CHARITY MAJORS: Yeah. Because the cost of finding and fixing bugs goes up exponentially from the moment that they're written. If you don't find it shortly after you've deployed it, it's probably not going to be you who finds the problem. It's going to be a user or a customer or another engineer at some point down the line, months, years, never.
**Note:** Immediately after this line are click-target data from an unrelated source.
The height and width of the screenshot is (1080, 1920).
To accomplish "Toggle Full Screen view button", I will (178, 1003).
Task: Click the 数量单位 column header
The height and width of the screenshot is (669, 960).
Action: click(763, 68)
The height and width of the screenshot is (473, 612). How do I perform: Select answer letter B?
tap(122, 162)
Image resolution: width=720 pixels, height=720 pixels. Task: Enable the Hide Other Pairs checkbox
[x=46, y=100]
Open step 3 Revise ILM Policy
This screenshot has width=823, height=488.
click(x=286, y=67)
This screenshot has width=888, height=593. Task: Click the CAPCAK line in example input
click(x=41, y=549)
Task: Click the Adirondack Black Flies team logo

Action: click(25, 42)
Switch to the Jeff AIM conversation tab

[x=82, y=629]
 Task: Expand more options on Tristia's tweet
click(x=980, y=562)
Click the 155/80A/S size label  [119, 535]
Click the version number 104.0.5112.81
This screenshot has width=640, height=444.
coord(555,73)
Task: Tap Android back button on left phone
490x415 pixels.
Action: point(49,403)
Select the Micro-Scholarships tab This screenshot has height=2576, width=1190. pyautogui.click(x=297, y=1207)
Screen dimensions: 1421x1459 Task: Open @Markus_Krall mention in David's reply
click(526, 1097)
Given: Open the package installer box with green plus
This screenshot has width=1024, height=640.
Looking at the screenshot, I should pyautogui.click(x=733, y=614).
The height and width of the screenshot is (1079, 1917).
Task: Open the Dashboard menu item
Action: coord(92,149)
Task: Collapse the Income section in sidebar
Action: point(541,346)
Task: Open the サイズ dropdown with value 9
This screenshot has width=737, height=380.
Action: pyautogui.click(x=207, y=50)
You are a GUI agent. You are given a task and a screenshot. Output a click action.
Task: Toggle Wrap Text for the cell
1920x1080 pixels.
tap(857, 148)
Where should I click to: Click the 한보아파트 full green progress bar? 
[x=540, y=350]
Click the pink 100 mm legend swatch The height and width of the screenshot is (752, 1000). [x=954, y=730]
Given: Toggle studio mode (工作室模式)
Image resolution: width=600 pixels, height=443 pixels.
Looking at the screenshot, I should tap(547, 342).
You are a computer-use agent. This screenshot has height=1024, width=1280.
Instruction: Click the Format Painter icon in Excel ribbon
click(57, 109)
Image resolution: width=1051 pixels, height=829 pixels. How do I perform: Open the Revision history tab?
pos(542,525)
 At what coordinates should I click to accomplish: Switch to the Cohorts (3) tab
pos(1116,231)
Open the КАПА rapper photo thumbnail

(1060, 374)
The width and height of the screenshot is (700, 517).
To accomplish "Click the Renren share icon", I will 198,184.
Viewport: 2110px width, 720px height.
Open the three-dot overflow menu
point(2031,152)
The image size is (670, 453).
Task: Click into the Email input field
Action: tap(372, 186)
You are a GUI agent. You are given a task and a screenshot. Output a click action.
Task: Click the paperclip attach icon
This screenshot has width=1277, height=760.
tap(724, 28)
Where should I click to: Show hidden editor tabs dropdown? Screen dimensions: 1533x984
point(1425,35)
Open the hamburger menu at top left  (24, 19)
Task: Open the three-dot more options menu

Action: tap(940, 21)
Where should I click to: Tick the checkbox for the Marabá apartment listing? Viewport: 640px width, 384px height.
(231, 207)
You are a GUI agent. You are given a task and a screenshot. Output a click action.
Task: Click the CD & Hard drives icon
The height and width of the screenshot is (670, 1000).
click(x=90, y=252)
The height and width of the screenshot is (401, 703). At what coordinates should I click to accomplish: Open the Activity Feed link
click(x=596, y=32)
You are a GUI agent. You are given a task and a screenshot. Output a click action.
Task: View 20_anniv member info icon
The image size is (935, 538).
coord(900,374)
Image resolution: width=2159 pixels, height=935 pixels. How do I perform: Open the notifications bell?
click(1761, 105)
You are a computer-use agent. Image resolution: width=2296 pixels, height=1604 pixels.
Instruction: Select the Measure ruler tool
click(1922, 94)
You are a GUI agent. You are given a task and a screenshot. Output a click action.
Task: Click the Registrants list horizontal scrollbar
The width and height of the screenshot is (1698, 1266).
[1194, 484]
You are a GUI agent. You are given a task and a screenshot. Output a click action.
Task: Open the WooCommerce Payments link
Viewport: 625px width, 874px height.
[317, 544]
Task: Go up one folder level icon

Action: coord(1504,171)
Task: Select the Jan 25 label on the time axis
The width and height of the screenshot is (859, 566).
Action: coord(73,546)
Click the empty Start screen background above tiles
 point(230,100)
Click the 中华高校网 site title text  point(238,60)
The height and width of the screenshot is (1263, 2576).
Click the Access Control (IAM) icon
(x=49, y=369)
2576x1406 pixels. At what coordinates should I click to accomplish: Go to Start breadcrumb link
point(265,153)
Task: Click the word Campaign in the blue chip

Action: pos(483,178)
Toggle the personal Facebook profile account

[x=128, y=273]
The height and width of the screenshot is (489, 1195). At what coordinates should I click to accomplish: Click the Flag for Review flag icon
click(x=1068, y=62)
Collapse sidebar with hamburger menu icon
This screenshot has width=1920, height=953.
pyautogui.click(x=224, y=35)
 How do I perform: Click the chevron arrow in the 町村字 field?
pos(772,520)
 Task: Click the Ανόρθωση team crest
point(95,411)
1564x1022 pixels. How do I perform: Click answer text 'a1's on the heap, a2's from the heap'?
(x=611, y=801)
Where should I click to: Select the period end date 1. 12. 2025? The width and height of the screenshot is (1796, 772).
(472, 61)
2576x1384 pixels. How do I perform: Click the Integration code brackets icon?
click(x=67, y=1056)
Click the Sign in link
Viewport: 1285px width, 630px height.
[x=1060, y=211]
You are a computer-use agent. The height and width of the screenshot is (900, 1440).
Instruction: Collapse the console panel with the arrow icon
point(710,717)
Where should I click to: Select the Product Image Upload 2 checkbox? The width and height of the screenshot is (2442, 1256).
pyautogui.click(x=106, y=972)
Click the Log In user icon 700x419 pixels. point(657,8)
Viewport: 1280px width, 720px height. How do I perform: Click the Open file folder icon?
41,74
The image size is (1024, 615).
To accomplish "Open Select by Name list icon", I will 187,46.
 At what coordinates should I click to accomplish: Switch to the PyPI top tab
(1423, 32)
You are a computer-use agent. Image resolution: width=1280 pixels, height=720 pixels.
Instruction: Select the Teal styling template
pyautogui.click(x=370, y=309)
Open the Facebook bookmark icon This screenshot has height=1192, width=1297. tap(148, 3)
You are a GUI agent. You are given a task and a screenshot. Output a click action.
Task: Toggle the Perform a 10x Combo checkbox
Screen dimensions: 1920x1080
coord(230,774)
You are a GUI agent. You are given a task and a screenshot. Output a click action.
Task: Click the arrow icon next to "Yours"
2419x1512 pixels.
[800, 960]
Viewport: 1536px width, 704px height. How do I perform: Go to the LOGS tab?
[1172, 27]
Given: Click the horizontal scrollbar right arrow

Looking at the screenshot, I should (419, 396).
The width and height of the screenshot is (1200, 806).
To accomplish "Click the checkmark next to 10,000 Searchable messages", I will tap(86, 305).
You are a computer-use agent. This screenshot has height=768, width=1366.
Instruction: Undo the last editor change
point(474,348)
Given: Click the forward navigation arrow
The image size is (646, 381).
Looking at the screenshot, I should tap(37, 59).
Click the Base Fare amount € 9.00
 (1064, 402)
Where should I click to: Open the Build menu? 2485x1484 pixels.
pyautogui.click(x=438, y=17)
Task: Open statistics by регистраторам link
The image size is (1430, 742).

And so finding that feedback loop and making it fast, it just-- and it's what makes engineering fun, is having this constant conversation with your code, just being able to move fast with so much confidence. The whole debate about, should we deploy on Fridays or not, that speaks of so much fear to me, just this fear of, so often, we deploy things and we have no idea if they work or not. We don't know what's going to pages. We are not confident that this worked.

And of course you aren't confident, because all they have are aggregates and random exemplars. They can't actually see what they deployed and how it's different from before they deployed. Of course they're not confident. So I think it's really just like-- it's a sea change in how we think about building and shipping our code.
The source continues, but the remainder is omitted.